A política tem que ter espírito crítico e a nobreza de admitir o erro!
Por isso, será preciso uma enorme capacidade de diálogo, rigor e transparência nas decisões políticas do próximo ciclo autárquico. E, se quisermos conquistar o futuro, precisamos de liberdade, cidadania e de uma sociedade civil forte.
Durante os 8 anos que tenho estado nesta AM, cumpri com dignidade, respeito e dedicação a função para o qual fui eleito. Fomos, algumas vezes, acusados de não tecermos muitos elogios à governação do PS. O nosso tempo é escasso de mais para elogios e esse não é o papel da oposição política. A nossa função é e continuará a ser, fazer uma análise crítica das propostas e a apresentação de alternativas que possam melhorar a vida das pessoas.

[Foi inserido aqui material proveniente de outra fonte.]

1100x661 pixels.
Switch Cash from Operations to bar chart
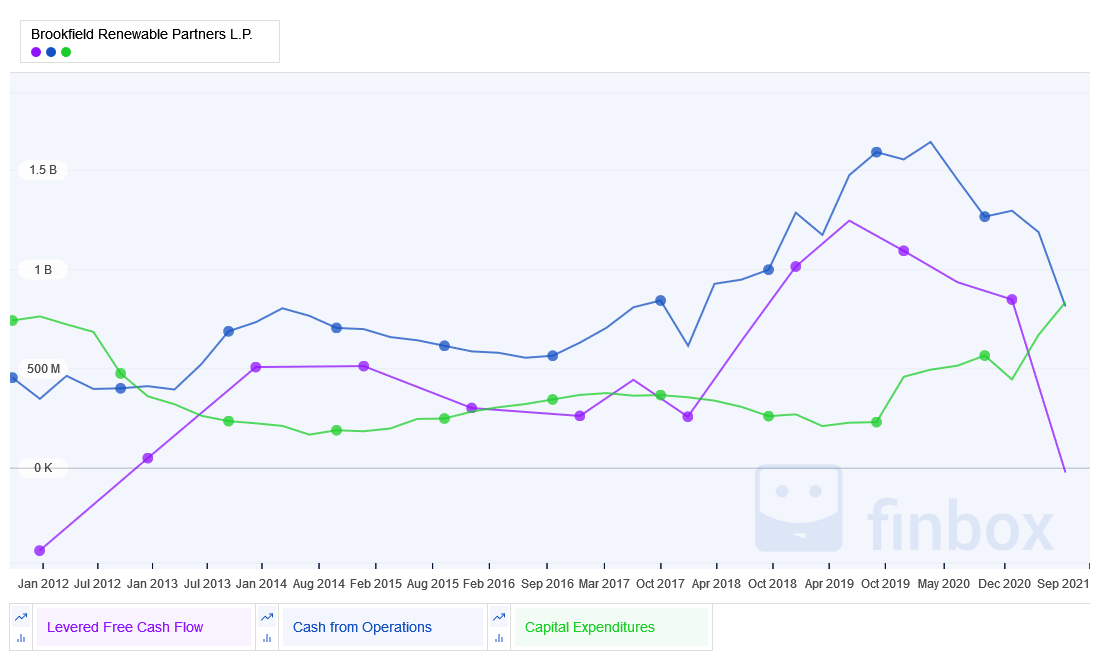click(x=268, y=638)
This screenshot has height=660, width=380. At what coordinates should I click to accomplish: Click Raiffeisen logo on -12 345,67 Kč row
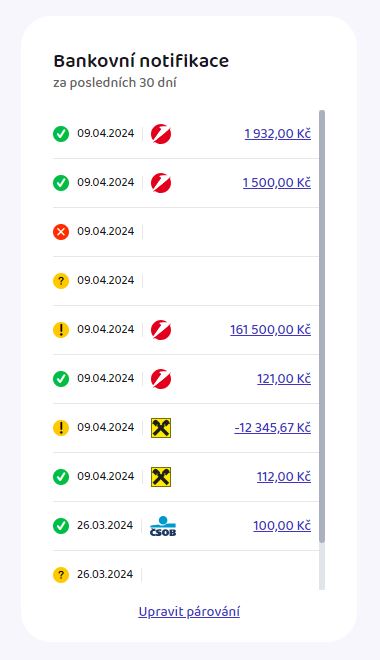(x=161, y=428)
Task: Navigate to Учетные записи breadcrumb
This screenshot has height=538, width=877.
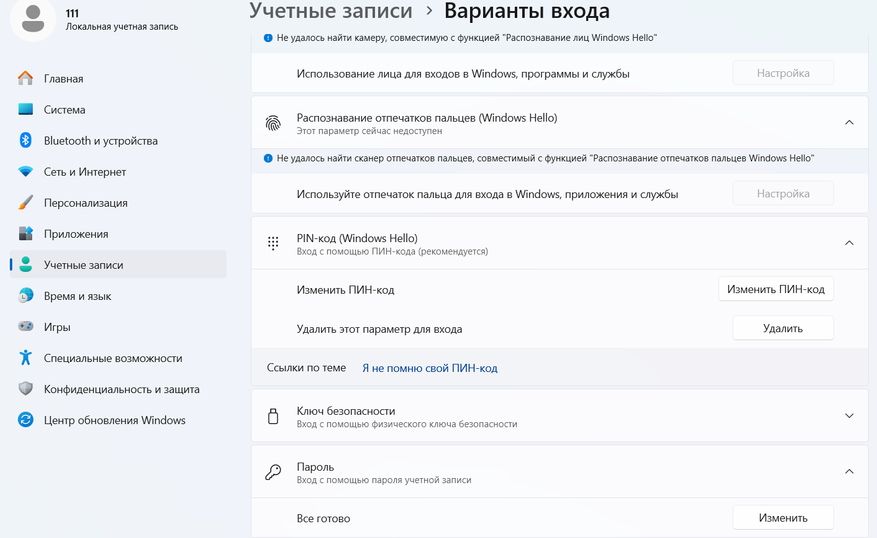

Foi neste contexto que nos últimos 4 anos, o BE apresentou 14 Recomendações à Câmara, fez 120 intervenções de fundo sobre diferentes pontos da agenda Municipal, e questionou formalmente a Câmara sobre diversos assuntos relevantes para a vida do Concelho em 15 ocasiões diferentes. Assim, podemos afirmar sem sobrancerias, que fomos merecedores de todos e cada um dos votos que nos foram confiados.
Para mim, agora é o momento de dar lugar aos mais novos e dizer-lhes para ficarem atentos às falsas verdades com que somos diariamente bombardeados e para não terem medo da democracia, porque com todos os seus erros e contradições este continua a ser o melhor espaço político da liberdade, da dignidade e da esperança por um mundo melhor.
E a todos digo: prestem atenção às coisas pequenas, porque a vida é feita de “pequenos nadas”.
Neste fim de ciclo, há quem vá e há quem volte; haverá quem vá e volte; eu não vou nem volto, mas enquanto houver estrada para andar irei certamente andar por aí.
Muito obrigado a todos e a todos desejo as maiores felicidades públicas e privadas.